- Exercise goal
Within the entries below, the lines from the one with "For every named" through the one with "[Load image 1 in gallery view] (261, 1125)" are to be set down exactly, both ends kept.
___ Input material
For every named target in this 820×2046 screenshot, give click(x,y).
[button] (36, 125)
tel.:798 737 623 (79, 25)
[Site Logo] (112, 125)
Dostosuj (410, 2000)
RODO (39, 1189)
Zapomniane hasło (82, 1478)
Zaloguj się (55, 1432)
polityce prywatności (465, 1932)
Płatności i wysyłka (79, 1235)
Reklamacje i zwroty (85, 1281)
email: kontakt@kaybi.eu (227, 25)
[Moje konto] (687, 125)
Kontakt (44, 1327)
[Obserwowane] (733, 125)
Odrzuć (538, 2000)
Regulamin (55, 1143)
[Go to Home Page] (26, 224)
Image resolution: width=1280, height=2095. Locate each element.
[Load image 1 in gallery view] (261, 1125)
______
___ Input material
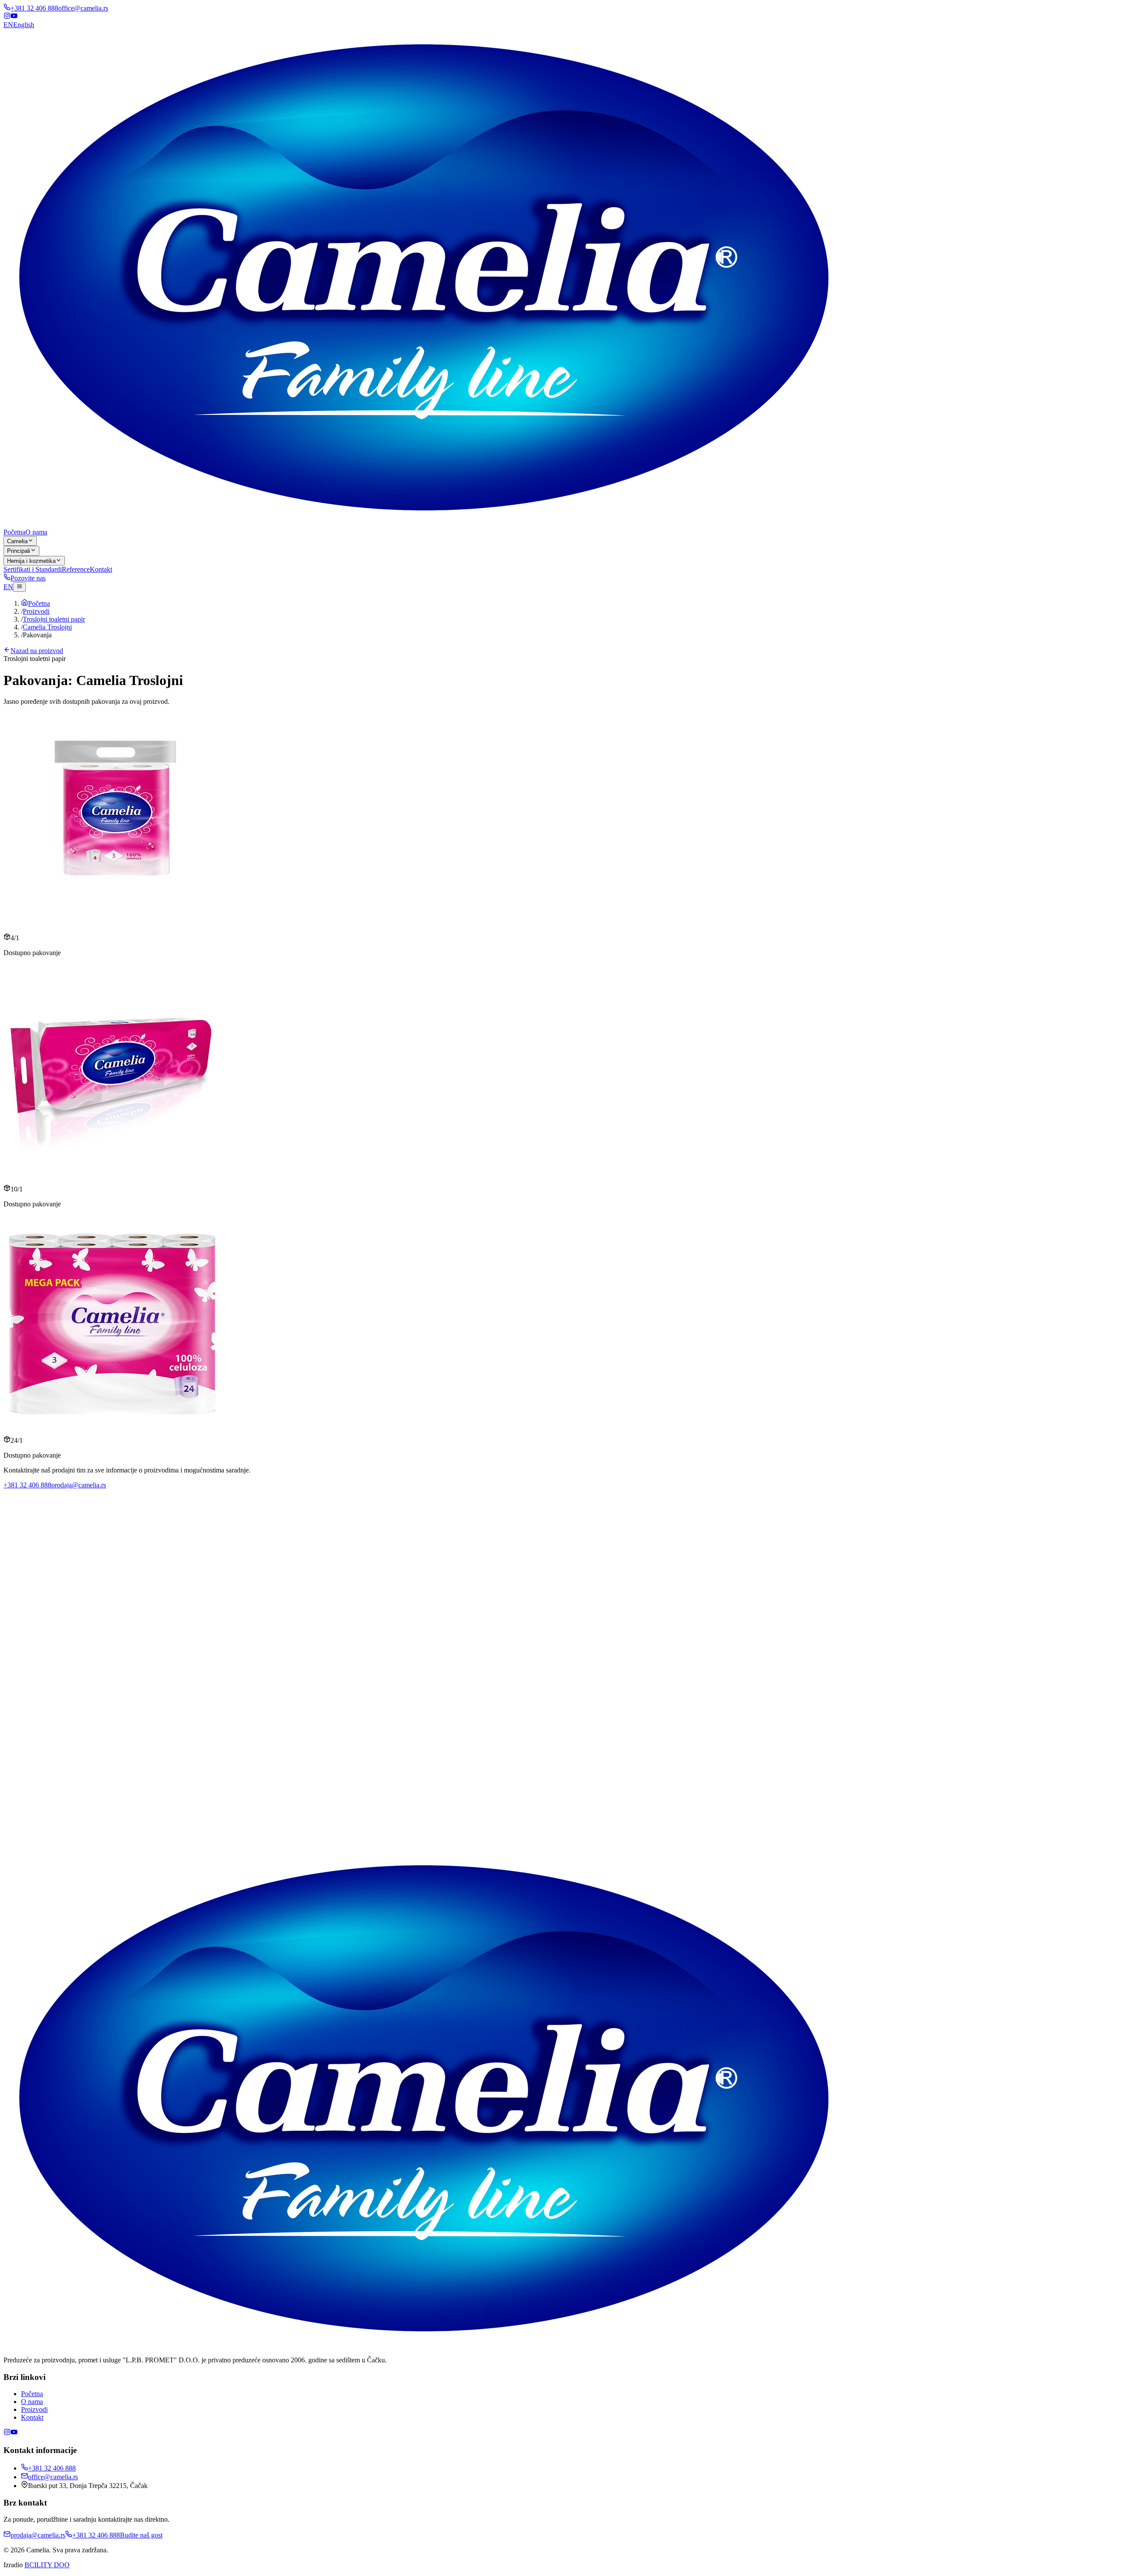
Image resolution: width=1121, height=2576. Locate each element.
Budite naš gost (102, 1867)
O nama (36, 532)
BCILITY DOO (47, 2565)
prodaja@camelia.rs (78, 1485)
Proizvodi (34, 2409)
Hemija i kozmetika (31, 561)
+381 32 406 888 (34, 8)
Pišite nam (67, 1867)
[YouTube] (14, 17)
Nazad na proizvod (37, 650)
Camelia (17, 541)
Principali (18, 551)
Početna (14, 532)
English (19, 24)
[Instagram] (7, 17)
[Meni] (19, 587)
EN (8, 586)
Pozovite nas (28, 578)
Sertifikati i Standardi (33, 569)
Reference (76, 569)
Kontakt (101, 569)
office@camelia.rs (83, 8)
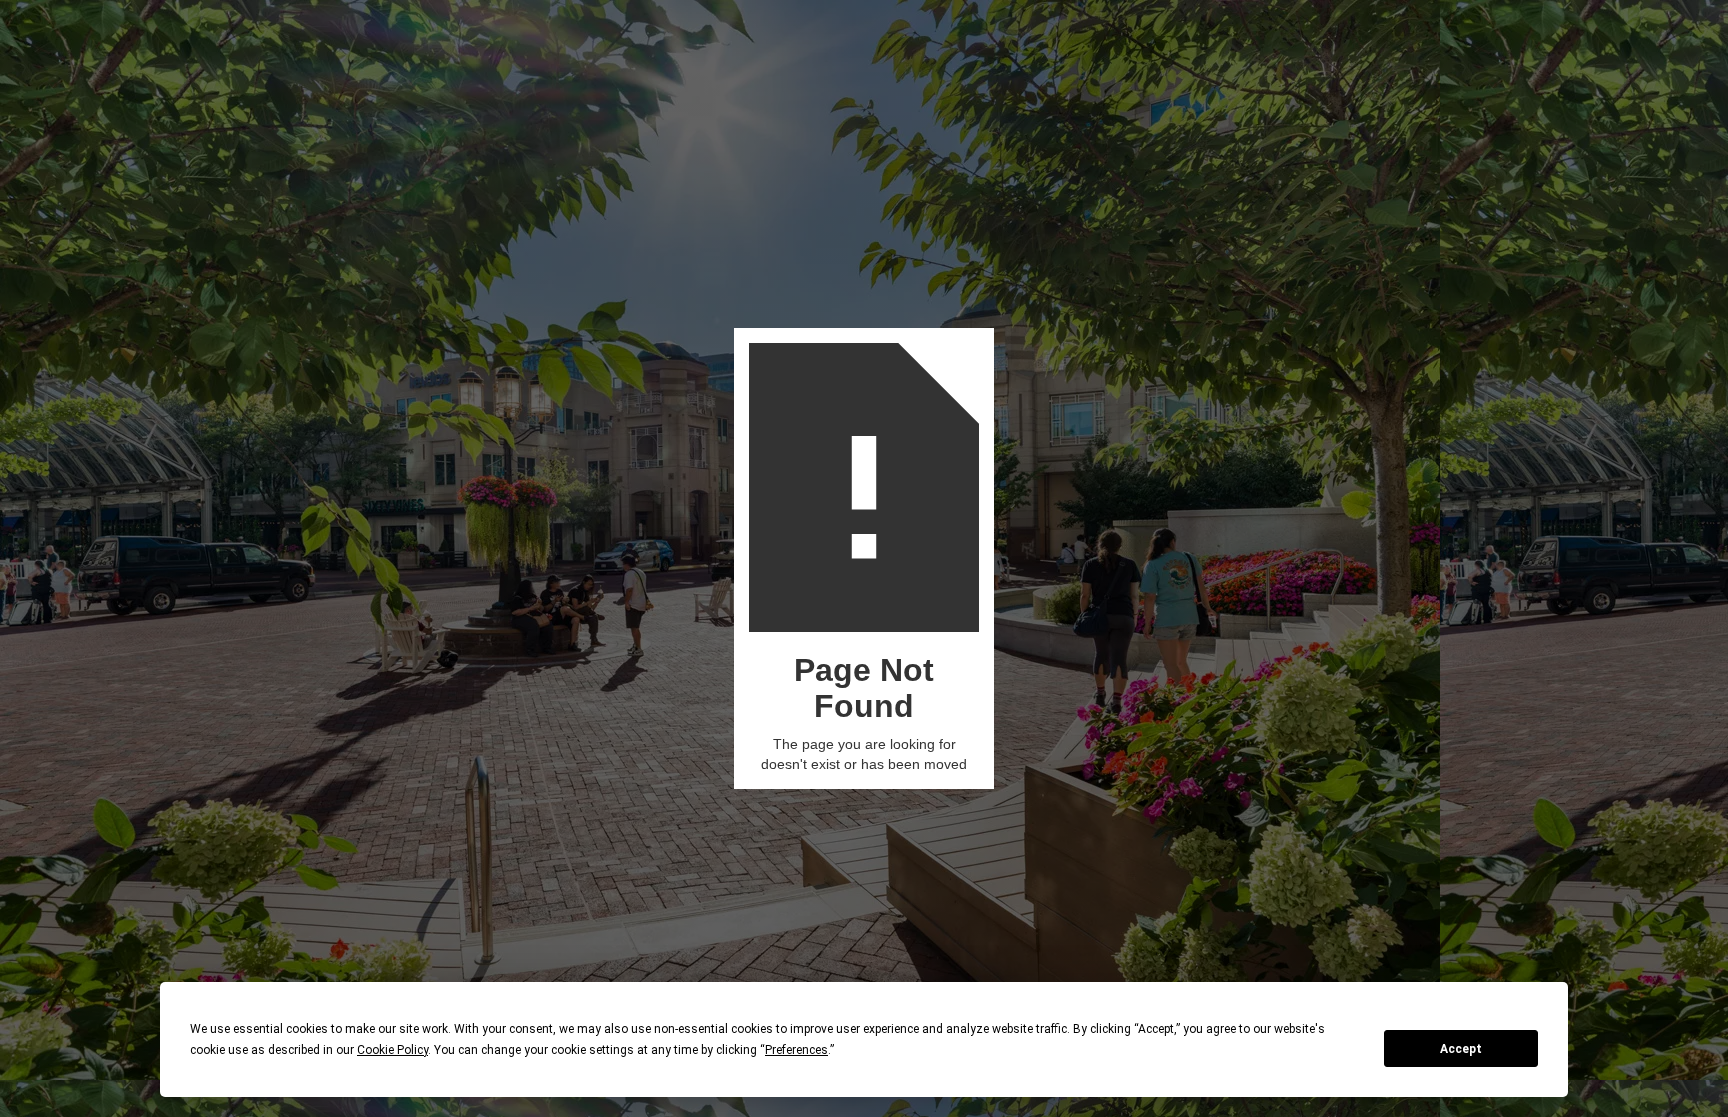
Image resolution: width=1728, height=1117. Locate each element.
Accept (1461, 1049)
______
- Output for this exercise
For every named target in this 820×2046 screenshot, give click(x,y).
[button] (36, 125)
tel.:798 737 623 (79, 25)
[Site Logo] (112, 125)
Dostosuj (410, 2000)
RODO (39, 1189)
Zapomniane hasło (82, 1478)
Zaloguj się (55, 1432)
polityce prywatności (465, 1932)
Płatności i wysyłka (79, 1235)
Reklamacje i zwroty (85, 1281)
email: kontakt@kaybi.eu (227, 25)
[Moje konto] (687, 125)
Kontakt (44, 1327)
[Obserwowane] (733, 125)
Odrzuć (538, 2000)
Regulamin (55, 1143)
[Go to Home Page] (26, 224)
Image resolution: width=1280, height=2095. Locate each element.
[Load image 1 in gallery view] (261, 1125)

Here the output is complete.